[Numpy-discussion] Response to PEP suggestions

Thu Feb 17 15:54:27 EST 2005

On Feb 17, 2005, at 7:52 PM, Travis Oliphant wrote:

>
> I'm glad to get the feedback.
>
> 1) Types
>
> I like Francesc's suggestion that .typecode return a code and .type 
> return a Python class.   What is the attitude and opinion regarding 
> the use of attributes or methods for
> this kind of thing?  It always seems to me so arbitrary as to what is 
> an attribute or what
> is a method.

I don't think it really matters. Attributes seem natural, shape is an 
attribute for instance, so why not type? In the end, I don't care.

> There will definitely be support for the nummary-style type 
> specification.   Something like that will be how they print (I like 
> the 'i4', 'f4', specification a bit better though). There will also be 
> support for specification in terms of a c-type.  The typecodes will 
> still be there, underneath.

sounds fine to me.

>
> One thing has always bothered me though.  Why is a double complex type 
> Complex64? and a float complex type Complex32.  This seems to break 
> the idea that the number at the end specifies a bit width.   Why don't 
> we just call it Complex64 and Complex128?  Can we change this?

I actually find the current approach natural. You specify the width of 
the real and the imaginary type, which are some  kind of a double type. 
Again, in the end I would not care.

> I'm also glad that some recognize the problems with always requiring 
> specification of types in terms of bit-width or byte-widths as these 
> are not the same across platforms.  For some types (like Int8 or 
> Int16) this is not a problem.   But what about long double?  On an 
> intel machine long double is Float96 while on a PowerPC it is 
> Float128.   Wouldn't it just be easier to specify LDouble or 'g' then 
> special-case your code?

long double is a bit of a special case. I guess I would probably not 
use it anyway. The point is indeed that having things like LDouble is 
'a good thing'.

> Problems also exist when you are interfacing with hardware or other C 
> or Fortran code.  You know you want single-precision floating point.  
> You don't know or care what the bit-width is.    I think with the 
> Integer types the bit-width specification is more important than 
> floating point types.  In sum, I think it is important to have the 
> ability to specify it both ways.

I completely agree with this. I probably dont care for floating point, 
it is good enough to distinguish between single and double precision. 
Integer types are a different story, you want to be a bit more precise 
then. Having both solves the problem quite well.

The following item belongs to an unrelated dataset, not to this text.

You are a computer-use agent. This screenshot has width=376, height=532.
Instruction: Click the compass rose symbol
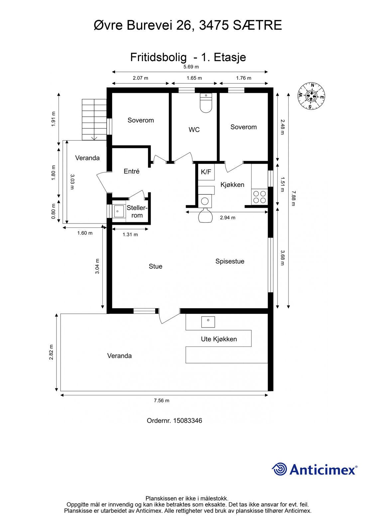311,96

>   When printing the array, it's probably better if it gives bit-width 
> information.  I like the way numarray prints arrays.

Agreed.

>
>
> 2) Multidimensional array indexing.
>
> Sometimes it is useful to select out of an array some elements based 
> on it's linear (flattened) index in the array.   MATLAB, for example, 
> will allow you to take a three-dimensional array and index it with a 
> single integer based on it's Fortran-order:  x(1,1,1),  x(2,1,1), ...
>
> What I'm proposing would have X[K] essentially equivalent to 
> X.flat[K].  The problem with always requiring the use of X.flat[K] is 
> that X.flat does not work for discontiguous arrays.   It could be made 
> to work if X.flat returned some kind of specially-marked array, which 
> would then have to be checked every time indexing occurred for any 
> array.  Or, there maybe someway to have X.flat return an "indexable 
> iterator" for X which may be a more Pythonic thing to do anyway.  That 
> could solve the problem and solve the discontiguous X.flat problem as 
> well.

But possibly slow, and that we want to avoid.

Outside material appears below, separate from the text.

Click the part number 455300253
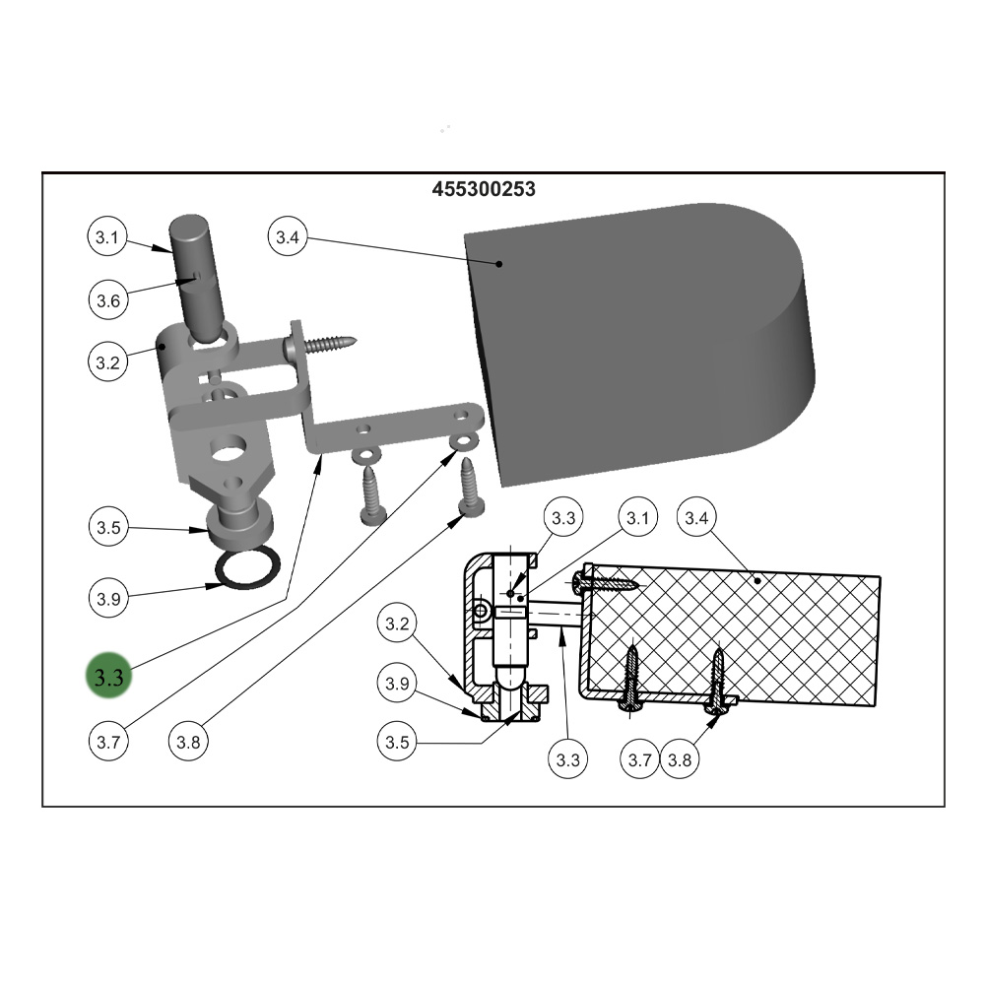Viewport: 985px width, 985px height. point(484,189)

> If we can make X.flat[K] work for discontiguous arrays, then I would 
> be very happy to not special-case the single index array but always 
> treat it as a 1-tuple of integer index arrays.

Speed will be an issue.

> Capping indexes was proposed because of what numarray does.   I can 
> only think that the benefit would be that you don't have to check for 
> and raise an error in the middle of an indexing loop or pre-scan the 
> indexes.  But, I suppose this is unavoidalbe, anyway.  Currently 
> Numeric allows specifying indexes that are too high in slices. It just 
> chops them.  Python allows this too, for slices.  So, I guess I'm just 
> specifying Python behavior.  Of course indexing with an integer that 
> is too large or too small will raise errors:
>
> In Python:
>
> a = [1,2,3,4,5]
> a[:20]   works
> a[20] raises an error.

Probably better to stick to Python behavior.